This rock type can be found overlain by quartzite (Figure 7D;
Supplementary Figures 34E,F).
One sample of nephelinite recovered on the surface of
the outcrop contains nepheline, aegirine-augite, sanidine, and
hornblende microphenocrysts included in a flow-aligned brown-
gray groundmass with devitrified glass and minor amounts
of oxides (Tables 2,3). SEM-EDS and EPMA allowed the
identification of potassium feldspar, secondary quartz, apatite,
and ilmenite (Supplementary Figures 40, 41).
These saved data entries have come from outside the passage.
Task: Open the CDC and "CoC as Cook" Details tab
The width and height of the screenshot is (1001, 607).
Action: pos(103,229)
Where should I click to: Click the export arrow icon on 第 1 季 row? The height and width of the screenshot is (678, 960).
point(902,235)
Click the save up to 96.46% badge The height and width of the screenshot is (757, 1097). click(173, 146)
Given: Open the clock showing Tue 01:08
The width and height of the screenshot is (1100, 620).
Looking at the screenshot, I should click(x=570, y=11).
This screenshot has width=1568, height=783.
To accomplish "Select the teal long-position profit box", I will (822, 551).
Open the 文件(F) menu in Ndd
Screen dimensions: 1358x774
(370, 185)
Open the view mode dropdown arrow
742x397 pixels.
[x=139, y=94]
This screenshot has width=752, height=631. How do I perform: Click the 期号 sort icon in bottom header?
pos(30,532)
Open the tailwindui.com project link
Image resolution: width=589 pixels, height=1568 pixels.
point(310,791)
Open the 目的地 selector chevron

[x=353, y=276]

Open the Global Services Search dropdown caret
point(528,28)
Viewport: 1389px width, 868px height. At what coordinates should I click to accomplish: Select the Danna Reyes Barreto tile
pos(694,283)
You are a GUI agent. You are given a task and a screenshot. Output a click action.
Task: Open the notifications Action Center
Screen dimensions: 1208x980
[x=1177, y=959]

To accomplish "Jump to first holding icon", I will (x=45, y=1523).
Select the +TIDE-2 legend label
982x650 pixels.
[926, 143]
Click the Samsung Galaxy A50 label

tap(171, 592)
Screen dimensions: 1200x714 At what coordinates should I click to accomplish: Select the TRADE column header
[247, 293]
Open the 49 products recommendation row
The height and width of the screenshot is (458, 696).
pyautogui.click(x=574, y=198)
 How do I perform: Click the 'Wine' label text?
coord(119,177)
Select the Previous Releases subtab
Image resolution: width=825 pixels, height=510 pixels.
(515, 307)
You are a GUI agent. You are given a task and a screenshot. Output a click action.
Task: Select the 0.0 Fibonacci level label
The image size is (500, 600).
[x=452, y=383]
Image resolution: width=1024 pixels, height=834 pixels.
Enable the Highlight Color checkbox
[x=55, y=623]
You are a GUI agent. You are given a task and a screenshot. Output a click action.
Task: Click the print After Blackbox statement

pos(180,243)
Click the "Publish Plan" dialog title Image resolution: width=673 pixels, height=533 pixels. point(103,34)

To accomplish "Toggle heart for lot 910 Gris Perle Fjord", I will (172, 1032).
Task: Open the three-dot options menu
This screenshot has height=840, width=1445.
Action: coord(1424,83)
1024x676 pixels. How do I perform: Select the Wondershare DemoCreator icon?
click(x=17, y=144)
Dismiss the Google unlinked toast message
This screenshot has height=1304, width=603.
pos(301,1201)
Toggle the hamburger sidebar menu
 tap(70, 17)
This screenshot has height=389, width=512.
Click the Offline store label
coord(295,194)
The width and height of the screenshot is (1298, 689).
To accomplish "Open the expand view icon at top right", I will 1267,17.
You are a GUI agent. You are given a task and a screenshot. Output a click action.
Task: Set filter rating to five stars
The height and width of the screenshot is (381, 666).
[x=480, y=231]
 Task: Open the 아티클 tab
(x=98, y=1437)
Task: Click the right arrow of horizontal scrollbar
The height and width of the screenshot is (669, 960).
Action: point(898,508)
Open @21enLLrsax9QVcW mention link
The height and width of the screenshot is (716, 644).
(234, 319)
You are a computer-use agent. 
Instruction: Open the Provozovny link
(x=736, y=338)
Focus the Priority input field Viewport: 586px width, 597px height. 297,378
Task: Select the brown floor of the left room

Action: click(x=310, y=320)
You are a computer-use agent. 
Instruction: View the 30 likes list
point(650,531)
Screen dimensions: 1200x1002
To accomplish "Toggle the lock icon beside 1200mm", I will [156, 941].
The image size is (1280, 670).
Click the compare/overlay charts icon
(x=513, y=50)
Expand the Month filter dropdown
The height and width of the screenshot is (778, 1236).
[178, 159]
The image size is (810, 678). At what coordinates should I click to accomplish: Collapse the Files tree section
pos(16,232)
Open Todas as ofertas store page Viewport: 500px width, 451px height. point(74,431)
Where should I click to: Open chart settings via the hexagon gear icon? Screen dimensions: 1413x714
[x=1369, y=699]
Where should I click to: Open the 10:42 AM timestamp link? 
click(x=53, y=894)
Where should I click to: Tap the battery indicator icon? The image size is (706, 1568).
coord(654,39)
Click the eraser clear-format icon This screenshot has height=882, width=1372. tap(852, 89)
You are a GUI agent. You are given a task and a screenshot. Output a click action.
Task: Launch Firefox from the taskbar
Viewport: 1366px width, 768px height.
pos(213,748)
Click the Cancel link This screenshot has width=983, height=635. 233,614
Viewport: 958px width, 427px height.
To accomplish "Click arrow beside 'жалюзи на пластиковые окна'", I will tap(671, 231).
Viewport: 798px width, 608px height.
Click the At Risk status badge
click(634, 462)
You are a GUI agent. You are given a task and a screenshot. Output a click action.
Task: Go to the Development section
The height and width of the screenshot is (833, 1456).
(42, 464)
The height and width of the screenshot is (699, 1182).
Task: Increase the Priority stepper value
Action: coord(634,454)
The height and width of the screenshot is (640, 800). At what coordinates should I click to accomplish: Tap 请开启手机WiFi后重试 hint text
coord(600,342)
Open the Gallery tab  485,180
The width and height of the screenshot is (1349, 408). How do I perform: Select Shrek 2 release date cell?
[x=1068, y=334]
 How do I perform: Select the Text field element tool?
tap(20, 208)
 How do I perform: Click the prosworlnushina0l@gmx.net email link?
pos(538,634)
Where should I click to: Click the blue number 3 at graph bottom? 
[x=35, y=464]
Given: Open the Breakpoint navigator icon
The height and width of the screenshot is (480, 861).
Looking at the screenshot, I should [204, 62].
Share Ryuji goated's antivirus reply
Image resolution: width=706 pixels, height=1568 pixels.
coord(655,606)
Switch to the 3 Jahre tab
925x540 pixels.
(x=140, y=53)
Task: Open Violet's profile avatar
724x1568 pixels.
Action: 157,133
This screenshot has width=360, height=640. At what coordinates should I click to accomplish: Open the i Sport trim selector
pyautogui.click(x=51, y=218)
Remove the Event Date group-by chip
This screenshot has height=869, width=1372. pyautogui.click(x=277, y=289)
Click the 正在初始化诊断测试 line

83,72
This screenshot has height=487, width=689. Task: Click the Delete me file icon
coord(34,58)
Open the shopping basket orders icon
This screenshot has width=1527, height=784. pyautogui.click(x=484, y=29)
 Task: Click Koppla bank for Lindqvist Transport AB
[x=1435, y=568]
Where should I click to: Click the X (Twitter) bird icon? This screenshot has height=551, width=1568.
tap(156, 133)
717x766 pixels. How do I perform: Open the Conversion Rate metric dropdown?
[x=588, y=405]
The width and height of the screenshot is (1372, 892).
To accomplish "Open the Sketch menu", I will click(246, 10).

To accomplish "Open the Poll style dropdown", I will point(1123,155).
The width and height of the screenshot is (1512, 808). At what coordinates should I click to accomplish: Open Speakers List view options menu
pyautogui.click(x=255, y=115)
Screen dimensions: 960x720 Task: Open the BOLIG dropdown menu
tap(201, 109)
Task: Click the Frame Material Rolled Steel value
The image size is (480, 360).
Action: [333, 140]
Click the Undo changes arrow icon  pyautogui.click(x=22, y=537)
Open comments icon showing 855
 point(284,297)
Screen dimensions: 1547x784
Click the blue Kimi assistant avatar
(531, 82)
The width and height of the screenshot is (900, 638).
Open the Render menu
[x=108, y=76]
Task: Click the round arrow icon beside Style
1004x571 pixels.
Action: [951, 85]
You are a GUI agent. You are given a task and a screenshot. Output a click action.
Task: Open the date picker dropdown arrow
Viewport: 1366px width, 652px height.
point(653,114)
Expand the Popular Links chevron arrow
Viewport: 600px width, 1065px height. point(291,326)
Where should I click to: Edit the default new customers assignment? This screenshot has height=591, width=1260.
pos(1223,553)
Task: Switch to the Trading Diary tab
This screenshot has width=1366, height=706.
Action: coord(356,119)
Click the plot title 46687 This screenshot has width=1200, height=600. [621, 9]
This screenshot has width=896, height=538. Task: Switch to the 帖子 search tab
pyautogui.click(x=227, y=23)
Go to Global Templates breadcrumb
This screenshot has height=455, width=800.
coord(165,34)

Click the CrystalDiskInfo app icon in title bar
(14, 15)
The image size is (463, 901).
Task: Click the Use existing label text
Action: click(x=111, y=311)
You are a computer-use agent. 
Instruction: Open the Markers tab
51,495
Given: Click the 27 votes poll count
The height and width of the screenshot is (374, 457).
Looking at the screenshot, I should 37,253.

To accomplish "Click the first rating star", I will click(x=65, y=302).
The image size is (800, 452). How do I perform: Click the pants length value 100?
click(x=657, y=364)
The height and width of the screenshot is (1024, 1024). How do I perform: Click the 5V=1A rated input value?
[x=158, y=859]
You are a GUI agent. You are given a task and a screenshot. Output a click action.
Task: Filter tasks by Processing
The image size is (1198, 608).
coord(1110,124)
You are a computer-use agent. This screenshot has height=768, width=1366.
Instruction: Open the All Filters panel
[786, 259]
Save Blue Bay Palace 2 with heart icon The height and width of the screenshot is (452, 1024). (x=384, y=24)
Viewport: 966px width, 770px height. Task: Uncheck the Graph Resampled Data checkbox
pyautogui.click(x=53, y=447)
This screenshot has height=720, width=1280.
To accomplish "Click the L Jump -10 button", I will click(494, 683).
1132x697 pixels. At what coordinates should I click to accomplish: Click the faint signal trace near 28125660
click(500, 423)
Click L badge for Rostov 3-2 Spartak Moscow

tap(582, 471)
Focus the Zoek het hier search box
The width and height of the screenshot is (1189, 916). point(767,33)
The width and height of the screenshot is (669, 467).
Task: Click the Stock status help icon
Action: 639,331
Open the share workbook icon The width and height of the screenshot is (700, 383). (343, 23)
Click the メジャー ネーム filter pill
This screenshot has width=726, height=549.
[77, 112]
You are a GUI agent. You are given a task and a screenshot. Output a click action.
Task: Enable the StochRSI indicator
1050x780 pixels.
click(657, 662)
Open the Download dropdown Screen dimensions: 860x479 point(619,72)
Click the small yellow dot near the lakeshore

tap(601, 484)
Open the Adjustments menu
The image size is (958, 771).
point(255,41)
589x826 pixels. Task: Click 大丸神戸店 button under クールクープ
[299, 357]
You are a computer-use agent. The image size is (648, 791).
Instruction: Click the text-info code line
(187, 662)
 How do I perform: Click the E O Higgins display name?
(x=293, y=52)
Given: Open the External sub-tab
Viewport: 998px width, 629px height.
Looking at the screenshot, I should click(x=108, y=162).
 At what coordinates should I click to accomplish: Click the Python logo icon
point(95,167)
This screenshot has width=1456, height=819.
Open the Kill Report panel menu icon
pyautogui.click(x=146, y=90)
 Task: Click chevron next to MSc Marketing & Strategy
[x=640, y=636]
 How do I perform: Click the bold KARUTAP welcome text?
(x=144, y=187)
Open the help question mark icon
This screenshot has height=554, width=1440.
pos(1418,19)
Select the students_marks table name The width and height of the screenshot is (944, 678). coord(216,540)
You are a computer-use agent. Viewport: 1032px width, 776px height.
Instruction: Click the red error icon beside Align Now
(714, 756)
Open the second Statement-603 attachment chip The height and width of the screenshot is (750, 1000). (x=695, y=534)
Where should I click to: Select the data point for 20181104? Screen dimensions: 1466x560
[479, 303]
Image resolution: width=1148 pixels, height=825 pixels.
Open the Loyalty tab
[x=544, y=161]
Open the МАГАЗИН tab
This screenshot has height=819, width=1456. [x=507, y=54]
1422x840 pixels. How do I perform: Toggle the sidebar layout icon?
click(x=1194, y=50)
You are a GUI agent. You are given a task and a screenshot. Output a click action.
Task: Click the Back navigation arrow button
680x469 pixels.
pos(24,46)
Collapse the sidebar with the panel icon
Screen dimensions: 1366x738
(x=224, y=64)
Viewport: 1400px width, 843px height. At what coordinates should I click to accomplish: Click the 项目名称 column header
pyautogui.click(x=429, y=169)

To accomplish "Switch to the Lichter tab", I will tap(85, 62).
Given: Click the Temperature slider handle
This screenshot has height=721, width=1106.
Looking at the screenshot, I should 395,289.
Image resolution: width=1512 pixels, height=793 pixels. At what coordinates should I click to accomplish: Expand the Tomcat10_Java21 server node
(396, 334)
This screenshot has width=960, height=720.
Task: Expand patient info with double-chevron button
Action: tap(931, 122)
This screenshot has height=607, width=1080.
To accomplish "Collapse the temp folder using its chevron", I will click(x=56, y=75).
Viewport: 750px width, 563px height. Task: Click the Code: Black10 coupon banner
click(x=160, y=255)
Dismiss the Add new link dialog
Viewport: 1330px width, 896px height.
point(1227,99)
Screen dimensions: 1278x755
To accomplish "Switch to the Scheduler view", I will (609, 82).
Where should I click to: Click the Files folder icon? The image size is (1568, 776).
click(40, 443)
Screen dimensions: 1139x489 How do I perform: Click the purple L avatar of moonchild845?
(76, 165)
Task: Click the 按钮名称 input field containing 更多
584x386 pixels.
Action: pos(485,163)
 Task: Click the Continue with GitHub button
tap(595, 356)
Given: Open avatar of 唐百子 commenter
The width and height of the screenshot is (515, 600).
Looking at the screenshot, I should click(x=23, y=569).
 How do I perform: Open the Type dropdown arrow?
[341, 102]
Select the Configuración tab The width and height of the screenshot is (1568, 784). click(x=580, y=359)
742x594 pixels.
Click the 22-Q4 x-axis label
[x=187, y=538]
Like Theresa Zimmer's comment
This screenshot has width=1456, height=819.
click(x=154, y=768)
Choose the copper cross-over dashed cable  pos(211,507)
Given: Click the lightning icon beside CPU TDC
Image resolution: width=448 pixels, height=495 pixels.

This sample
originates from Sadiman based on mineralogical similarities
(Zaitsev et al., 2012).
Oittii
Geology
Oittii is a low-lying, quartzitic and schistic outcrop north of
Naibor Soit Ndogo (Figure 1b). The metamorphosed outcrop
contains east-west trending quartzites with foliation planes
dipping north, north-south trending steeply-dipping quartzites,
and east-west trending steeply-dipping mica schist with
harmonic folding (Figures 7E,F;Supplementary Figure 42).
The outcrop principally consists of coarse-grained gray quartzites
that are highly oxidized, and large numbers of fragmented rocks
suggest recent mining activities.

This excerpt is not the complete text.